> _Goal of the exercise_
Transcribe all the records with complete accuracy.

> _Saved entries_
--*--

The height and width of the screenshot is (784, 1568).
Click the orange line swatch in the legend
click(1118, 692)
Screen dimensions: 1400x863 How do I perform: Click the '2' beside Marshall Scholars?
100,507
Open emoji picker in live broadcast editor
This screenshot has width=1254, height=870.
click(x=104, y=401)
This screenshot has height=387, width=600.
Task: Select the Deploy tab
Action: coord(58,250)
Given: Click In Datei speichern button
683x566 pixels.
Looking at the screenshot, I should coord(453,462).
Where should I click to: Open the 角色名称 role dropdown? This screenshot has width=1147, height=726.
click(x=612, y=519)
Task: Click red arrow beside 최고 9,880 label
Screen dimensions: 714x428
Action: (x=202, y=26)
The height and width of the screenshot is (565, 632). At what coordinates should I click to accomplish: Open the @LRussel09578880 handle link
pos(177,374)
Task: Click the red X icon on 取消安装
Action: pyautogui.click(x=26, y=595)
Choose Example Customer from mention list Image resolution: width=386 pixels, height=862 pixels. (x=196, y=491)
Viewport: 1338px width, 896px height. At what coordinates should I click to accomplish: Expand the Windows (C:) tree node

--*--

> _Exercise solution_
The height and width of the screenshot is (784, 1568).
Click the orange line swatch in the legend
click(1118, 692)
Screen dimensions: 1400x863 How do I perform: Click the '2' beside Marshall Scholars?
100,507
Open emoji picker in live broadcast editor
This screenshot has width=1254, height=870.
click(x=104, y=401)
This screenshot has height=387, width=600.
Task: Select the Deploy tab
Action: coord(58,250)
Given: Click In Datei speichern button
683x566 pixels.
Looking at the screenshot, I should coord(453,462).
Where should I click to: Open the 角色名称 role dropdown? This screenshot has width=1147, height=726.
click(x=612, y=519)
Task: Click red arrow beside 최고 9,880 label
Screen dimensions: 714x428
Action: (x=202, y=26)
The height and width of the screenshot is (565, 632). At what coordinates should I click to accomplish: Open the @LRussel09578880 handle link
pos(177,374)
Task: Click the red X icon on 取消安装
Action: pyautogui.click(x=26, y=595)
Choose Example Customer from mention list Image resolution: width=386 pixels, height=862 pixels. (x=196, y=491)
Viewport: 1338px width, 896px height. At what coordinates should I click to accomplish: Expand the Windows (C:) tree node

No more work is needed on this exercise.